Antes da prisão definitiva, reportagem publicada em julho de 2024 apontava que Álvaro continuava atendendo em hospitais de Palmas e utilizava tornozeleira eletrônica. As informações disponíveis, porém, não esclarecem se esses atendimentos eram realizados na rede municipal.
Demissão ocorreu após processo administrativo
Embora Álvaro tenha começado a cumprir a pena definitivamente em 2024, o desligamento do quadro efetivo da Prefeitura foi formalizado somente agora, em agosto de 2026.
Por ser servidor efetivo, a aplicação da penalidade administrativa foi precedida de um Processo Administrativo Disciplinar, instrumento utilizado pela administração pública para apurar a responsabilidade funcional do servidor e garantir o direito ao contraditório e à ampla defesa.
No caso de Álvaro, o ato de demissão cita expressamente o relatório conclusivo da Comissão Administrativa Disciplinar e o julgamento final do PAD instaurado em seu nome. A Prefeitura enquadrou a penalidade no artigo 159, inciso V, da Lei Complementar Municipal nº 8/1999, o Estatuto dos Servidores Públicos de Palmas.
O Diário Oficial utiliza a expressão “conduta escandalosa” para fundamentar a demissão, mas não apresenta no ato a descrição dos fatos analisados durante o processo disciplinar.
O Jornal Primeira Página procurou a Prefeitura de Palmas para esclarecer quando o PAD foi instaurado, qual era a situação funcional do médico após a condenação e até quando ele exerceu atividades ou recebeu remuneração do Município.

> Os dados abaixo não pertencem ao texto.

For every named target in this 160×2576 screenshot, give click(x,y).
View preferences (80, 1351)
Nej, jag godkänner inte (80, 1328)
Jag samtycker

Também foi solicitado esclarecimento sobre o intervalo entre o início do cumprimento definitivo da pena, em 2024, e a demissão, publicada em 2026.
Até a publicação desta matéria, não houve retorno. O espaço permanece aberto para manifestação.
CRM também foi procurado
O Jornal Primeira Página também procurou o Conselho Regional de Medicina do Tocantins (CRM-TO) para saber a situação do registro profissional de Álvaro Ferreira da Silva e se houve sindicância, processo ético-profissional, suspensão, cassação ou outra providência relacionada ao médico após a condenação criminal.
O Conselho também foi questionado sobre quando tomou conhecimento da condenação definitiva e quais procedimentos são adotados em situações envolvendo médicos condenados criminalmente.